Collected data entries

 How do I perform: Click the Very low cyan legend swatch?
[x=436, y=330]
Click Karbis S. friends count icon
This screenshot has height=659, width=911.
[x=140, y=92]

- **Required action**: Output all the lines above, matching them word for word.

- **Solution to this problem**:
 How do I perform: Click the Very low cyan legend swatch?
[x=436, y=330]
Click Karbis S. friends count icon
This screenshot has height=659, width=911.
[x=140, y=92]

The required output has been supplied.